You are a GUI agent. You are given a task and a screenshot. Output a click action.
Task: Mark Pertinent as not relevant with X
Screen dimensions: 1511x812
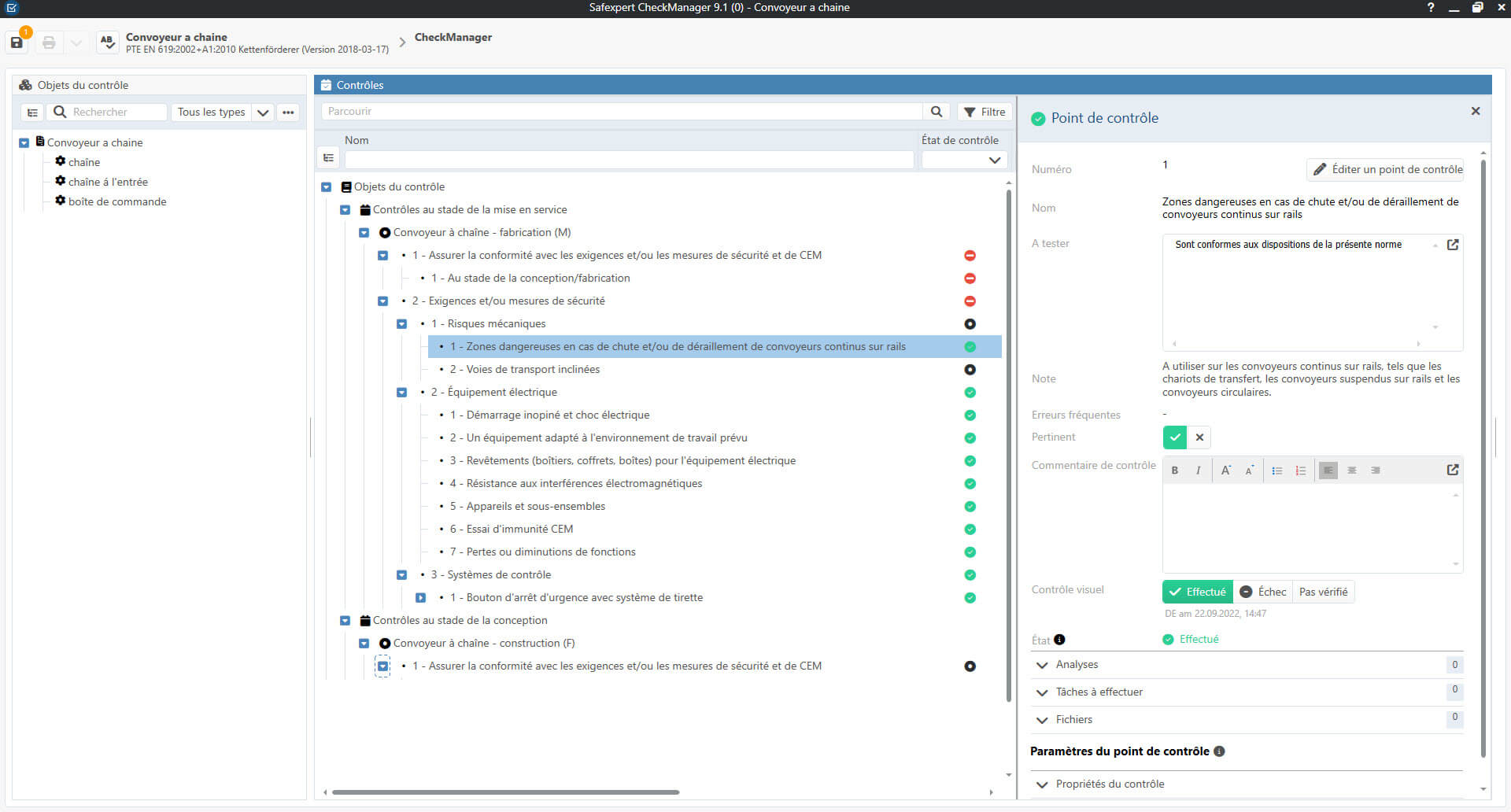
_ _ _ _
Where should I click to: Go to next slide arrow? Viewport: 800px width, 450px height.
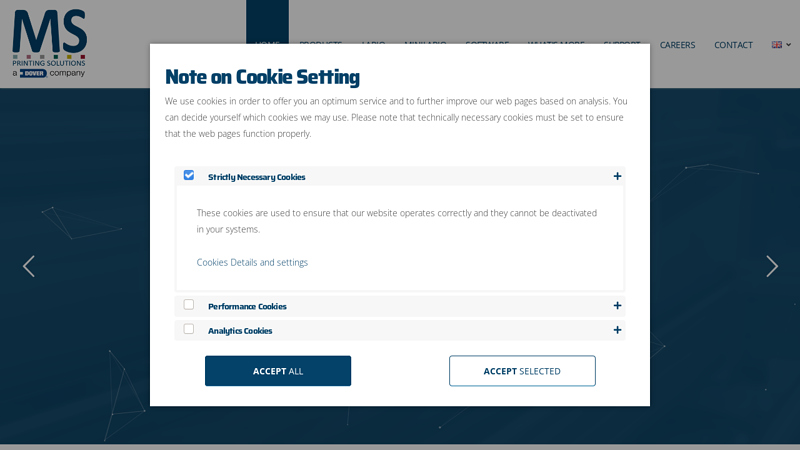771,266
_ _ _ _
AIM OF THE TASK
Retype exactly the span of lines from the one with "You are a GUI" through the one with "Screen dimensions: 1511x812"; include both ends and omit the rest of the material.

EXERCISE RESULT
You are a GUI agent. You are given a task and a screenshot. Output a click action.
Task: Mark Pertinent as not relevant with X
Screen dimensions: 1511x812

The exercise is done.